Over the years, Lerner was stymied by her mother’s apparent lack of emotional response to events. Lerner knew she had a younger sister who died, but her mother had never spoken about her or what happened. When she finally mustered the courage to ask, her mother opened up.

Betsy Lerner with her mother Roz on her wedding day in 1990. (Courtesy)
Betsy Lerner with her mother Roz on her wedding day in 1990. (Courtesy)

Lerner had thought her mother had never grieved, but it turned out she’d been grieving all her life.

“This is the most my mother has ever told me. It’s just a few sentences, but it feels like the world,” Lerner wrote about her mother sharing that she had a sense that little Barbara, who died at age two, would have grown up to be a fantastic person.

One might think by the time Lerner was a middle-aged mother herself (she has a teenage daughter), she would have gained some perspective on her mother and what shaped her. But it really wasn’t until Lerner embarked on this memoir project that she even tried to put herself in her mother’s position.

“It’s true that I never put myself in my mom’s shoes. But she never showed them to me,” she asserts.

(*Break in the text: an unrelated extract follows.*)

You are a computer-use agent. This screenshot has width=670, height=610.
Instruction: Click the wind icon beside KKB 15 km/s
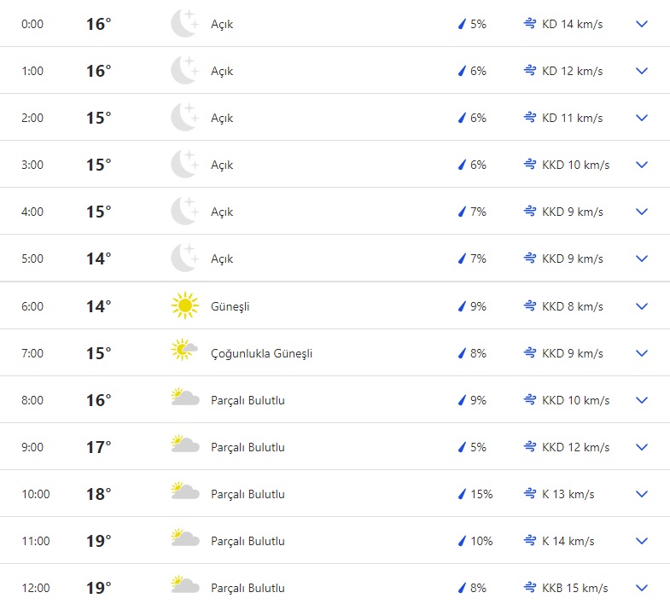click(x=530, y=588)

This family narrative is universal, but also contains an inescapable Jewish vein throughout. Judaism isn’t exactly a topic of discussion, but the story takes place in an almost exclusively Jewish milieu. The women came of age in an era of institutionalized anti-Semitism in the United States, a time when Jews still socialized mainly among themselves.

“Their lives don’t really go past the Jewish center, the temple and the Jewish country club,” Lerner observed.

Roz, who had socialist affinities in her youth, is presented as a strongly cultural Jew who draws sustenance from her Jewish community. In the book, she is constantly preparing traditional foods for all the Jewish holidays (which Lerner does not celebrate at her own home). The fact that her daughter has neither interest in nor proclivity for making gefilte fish and the like is a source of disappointment for Roz.

Author Betsy Lerner's mother Roz playing Bridge in her younger years. (Courtesy)
Author Betsy Lerner’s mother Roz playing Bridge in her younger years. (Courtesy)

Lerner almost glosses over the fact that she married a Catholic man and doesn’t discuss her mother’s reaction to this in the book.

“I married at 30, so I think my parents were just relieved I got married at all. My mom liked my husband from the beginning because he is an intellectual. My father appreciated his work ethic. Admittedly, the religious issue would likely have been a bigger deal had I married at a younger age, as my sisters did,” Lerner said.

Friends for half a century, the Bridge Ladies had a special something binding them together and Lerner wanted to discover what it was. She knew it had to be more than just Bridge.

In the process of writing her book Lerner figured it out, coming to understand how she had known these remarkable women all her life without really knowing them. It was a journey as much about her own edification as it was about highlighting their strength of character and giving them a voice.

Having shed some light on their lives and brought them out of obscurity, Lerner reflected, “These are women who never had their 15 minutes [of fame]. They didn’t even have one minute.”